A restoration of the cathedral began under the supervision of Italian architects in 2008, but these were interrupted by the outbreak of the Libyan Civil War. The cathedral survived the Battle of Benghazi (2014–2017) without major structural damage, although it suffered several RPG hits and cosmetic damage to the interior and facade. In 2022, restoration works on the cathedral began again. While municipal authorities stated that restoration works were being done in connection with the cathedral's status as a historic site, signage on the scaffolding of the cathedral indicated that the cathedral was, in fact, being converted into a mosque dedicated to Imam Malik ibn Anas. Locals alleged that the conversion was being done by the city's Awqaf Authority. After uproar, the municipal government and Libyan heritage agency stringently denied that conversion was occurring, stating that the hanging of the sign was unsanctioned by the government, and possibly perpetrated by local Salafists. The early 2020s have seen major rebuilding work in Benghazi, including the demolition of a significant section of Benghazi's Italian quarter by the Libyan National Army. As of 2025, signs labeling the cathedral a mosque remain on its facade.
== Architecture ==
The cathedral's architects, members of the "Milanese Club of Town Planners", had a keen interest in the cutting-edge rationalist aspects of contemporary Italian architecture, and undertook more stylistically ambitious projects in Libya which aimed to integrate local Arab and Italian traditions into modern, cubist structures. However, the cathedral at Benghazi exemplifies the most conservative of Pellegrini, Cabiati, and Alpago-Novello's sensibilities, perhaps as it was their first major commission outside of Italy.

Excepting the cathedral's prominent copper-clad domes, which may take inspiration from Byzantine or local Arab styles, the building's architectural language hinges on a strict fascist classicism, built around Danusso's reinforced concrete load-bearing structure. The cathedral has a basilica form, with a single massive nave terminating in a semicircular apse. The reinforced concrete structure's exterior is covered in white plaster, accented with a massive stone portico supported by four Doric columns and other Palladian forms, including obelisks placed on each corner. The decorative stone elements are of travertine, while the interior's walls and floors were clad with Italian marble arranged in geometric, polychromatic forms.
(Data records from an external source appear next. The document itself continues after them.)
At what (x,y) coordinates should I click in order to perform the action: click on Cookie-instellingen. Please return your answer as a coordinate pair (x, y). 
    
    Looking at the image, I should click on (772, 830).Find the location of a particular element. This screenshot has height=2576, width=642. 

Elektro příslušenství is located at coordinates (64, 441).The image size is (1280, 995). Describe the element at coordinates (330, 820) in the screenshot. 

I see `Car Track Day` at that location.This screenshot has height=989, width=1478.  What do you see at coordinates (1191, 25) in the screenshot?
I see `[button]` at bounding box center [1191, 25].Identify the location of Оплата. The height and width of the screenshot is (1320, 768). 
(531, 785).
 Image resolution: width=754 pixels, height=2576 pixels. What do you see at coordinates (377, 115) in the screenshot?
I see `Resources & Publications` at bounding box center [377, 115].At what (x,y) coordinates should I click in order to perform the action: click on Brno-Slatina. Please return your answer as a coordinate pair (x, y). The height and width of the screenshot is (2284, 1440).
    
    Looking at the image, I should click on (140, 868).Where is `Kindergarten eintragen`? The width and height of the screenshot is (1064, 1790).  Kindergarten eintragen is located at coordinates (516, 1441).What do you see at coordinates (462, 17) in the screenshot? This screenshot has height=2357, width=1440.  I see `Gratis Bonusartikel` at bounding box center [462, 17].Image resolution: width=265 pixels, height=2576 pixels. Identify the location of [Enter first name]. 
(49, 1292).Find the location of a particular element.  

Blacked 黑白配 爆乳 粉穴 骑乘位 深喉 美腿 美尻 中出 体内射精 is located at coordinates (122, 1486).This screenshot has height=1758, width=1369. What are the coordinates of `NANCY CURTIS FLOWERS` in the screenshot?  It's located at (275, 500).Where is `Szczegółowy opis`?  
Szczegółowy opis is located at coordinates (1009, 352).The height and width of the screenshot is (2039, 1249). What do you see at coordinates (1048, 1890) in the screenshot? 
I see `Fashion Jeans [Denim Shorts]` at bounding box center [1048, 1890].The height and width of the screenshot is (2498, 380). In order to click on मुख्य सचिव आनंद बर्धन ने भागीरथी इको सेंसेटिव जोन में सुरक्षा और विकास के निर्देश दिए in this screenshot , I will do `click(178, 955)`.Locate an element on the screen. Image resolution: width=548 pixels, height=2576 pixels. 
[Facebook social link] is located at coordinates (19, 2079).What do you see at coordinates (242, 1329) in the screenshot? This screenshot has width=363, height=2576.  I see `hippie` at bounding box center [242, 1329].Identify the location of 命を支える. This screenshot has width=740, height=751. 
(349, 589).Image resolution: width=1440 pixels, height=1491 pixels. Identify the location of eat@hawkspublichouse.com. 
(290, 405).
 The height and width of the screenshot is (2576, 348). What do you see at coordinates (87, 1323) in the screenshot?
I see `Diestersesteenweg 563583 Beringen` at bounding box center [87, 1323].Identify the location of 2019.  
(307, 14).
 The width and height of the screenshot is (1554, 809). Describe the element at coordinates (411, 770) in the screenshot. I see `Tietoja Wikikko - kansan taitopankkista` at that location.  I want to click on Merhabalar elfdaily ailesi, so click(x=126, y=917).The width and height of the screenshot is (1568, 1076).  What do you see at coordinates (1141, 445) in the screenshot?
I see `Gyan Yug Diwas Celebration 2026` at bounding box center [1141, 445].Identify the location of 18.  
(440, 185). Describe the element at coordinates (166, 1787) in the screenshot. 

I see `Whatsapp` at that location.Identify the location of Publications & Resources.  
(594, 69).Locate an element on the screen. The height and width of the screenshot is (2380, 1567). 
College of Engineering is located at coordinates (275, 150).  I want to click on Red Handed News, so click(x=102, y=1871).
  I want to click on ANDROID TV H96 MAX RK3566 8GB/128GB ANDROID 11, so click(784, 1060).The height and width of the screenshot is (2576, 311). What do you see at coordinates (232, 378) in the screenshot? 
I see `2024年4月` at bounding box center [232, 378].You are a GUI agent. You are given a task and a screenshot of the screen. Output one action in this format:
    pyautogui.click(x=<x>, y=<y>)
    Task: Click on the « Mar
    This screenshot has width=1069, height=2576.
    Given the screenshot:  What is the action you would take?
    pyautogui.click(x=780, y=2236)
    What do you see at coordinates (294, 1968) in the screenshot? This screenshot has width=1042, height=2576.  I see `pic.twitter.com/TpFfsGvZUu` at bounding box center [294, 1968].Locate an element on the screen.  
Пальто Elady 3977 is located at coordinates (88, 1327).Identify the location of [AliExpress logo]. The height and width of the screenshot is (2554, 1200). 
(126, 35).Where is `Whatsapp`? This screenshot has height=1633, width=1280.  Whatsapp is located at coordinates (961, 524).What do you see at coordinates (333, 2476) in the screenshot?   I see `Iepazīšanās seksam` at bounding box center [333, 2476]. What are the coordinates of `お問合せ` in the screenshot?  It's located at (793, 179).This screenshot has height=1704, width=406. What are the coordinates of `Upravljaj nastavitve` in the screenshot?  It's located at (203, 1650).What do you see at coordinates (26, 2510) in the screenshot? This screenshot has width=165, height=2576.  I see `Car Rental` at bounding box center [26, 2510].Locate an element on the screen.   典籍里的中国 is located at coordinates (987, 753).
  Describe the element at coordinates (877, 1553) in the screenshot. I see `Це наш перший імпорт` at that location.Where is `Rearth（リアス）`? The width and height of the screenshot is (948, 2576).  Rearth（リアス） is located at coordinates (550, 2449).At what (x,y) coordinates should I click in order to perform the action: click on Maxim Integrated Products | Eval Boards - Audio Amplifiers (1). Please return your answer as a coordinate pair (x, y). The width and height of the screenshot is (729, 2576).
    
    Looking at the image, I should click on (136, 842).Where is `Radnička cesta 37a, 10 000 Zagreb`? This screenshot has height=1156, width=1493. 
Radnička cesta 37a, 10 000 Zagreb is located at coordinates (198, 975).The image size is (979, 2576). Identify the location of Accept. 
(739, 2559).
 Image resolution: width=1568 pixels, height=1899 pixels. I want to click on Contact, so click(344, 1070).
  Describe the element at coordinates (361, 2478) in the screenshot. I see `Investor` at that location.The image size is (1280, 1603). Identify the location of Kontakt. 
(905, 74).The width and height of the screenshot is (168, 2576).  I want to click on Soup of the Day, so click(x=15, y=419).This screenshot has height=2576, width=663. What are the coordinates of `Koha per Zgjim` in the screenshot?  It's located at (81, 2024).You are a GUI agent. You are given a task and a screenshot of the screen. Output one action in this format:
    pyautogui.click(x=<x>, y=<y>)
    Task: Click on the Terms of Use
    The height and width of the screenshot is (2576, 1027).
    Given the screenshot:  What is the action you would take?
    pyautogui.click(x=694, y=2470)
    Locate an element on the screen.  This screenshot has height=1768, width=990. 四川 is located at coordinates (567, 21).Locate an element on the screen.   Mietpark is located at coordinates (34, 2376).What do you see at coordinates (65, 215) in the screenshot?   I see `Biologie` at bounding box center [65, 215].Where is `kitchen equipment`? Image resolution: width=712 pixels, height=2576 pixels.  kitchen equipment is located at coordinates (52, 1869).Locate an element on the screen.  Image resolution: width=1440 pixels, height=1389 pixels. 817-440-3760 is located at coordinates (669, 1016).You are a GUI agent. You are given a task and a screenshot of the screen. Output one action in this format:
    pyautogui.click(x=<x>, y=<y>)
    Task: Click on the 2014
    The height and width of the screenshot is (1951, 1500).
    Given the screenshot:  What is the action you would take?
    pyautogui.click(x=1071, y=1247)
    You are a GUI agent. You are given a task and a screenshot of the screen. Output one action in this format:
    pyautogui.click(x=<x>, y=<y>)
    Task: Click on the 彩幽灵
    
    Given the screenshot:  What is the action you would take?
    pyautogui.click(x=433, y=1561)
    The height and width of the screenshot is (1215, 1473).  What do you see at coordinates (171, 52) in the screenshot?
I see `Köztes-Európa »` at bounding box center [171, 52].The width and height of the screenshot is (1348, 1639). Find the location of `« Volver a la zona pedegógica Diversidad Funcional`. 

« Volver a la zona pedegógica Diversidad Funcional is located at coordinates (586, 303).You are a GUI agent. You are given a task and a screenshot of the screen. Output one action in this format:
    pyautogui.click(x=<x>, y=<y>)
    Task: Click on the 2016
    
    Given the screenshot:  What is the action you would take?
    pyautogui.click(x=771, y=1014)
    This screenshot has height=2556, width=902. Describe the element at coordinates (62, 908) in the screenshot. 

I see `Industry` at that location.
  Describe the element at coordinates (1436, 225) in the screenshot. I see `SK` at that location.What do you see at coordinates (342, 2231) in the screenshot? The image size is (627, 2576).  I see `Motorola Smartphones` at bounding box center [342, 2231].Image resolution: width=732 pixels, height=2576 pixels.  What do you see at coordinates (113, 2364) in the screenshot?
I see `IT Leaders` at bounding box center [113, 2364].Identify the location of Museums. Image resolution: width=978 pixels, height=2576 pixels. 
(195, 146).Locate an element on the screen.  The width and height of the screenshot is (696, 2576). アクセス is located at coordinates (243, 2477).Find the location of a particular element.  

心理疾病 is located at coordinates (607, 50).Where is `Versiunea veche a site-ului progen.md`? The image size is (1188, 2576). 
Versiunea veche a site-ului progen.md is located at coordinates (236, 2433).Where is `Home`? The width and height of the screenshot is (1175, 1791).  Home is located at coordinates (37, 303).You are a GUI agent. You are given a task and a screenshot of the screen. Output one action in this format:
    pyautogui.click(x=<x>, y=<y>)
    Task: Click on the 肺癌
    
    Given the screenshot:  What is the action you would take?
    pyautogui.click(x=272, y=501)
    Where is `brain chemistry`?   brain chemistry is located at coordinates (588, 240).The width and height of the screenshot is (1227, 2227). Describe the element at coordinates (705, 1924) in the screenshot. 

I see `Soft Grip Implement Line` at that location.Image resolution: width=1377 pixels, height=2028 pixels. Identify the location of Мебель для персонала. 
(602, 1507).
Light is let in through four large oculi and windows along the drums of the domes.The domes and ceilings are covered in a very fine-grained plaster. Original plans included a large freestanding campanile to the west of the cathedral, which was never built. The building is connected to a bishop's palace and monastery (the Apostoloic Vicariate was tended to by Franciscans), forming a small cloister-like courtyard to the west.

The cathedral's interior was relatively austere, even immediately following completion. Architectural drawings of the interior included extensive frescoing and a ciborium in the apse, but these never came to fruition. Prominent decorative elements which were constructed included a stations of the cross and lunettes by Pietro Carnerini, which were removed from the cathedral after 1941 and today are housed in a Traversetolo parish church, and a set of four cross-shaped light fixtures.

Over the decades of neglect since its abandonment, the building has been subject to wide-ranging damage. Rainwater and saltwater have infiltrated the building through broken windows. Much of the reachable marble cladding has been stripped, and the remaining marble has been blackened with soot from fires and explosions. As of 2024, scaffolding and rubble covers the floor. The exterior has been damaged by bullets and explosives, and elements including the two bas-reliefs of the saints and dedication above the portico have been severely damaged. Some of the copper cladding has been stripped away or fallen off of the domes.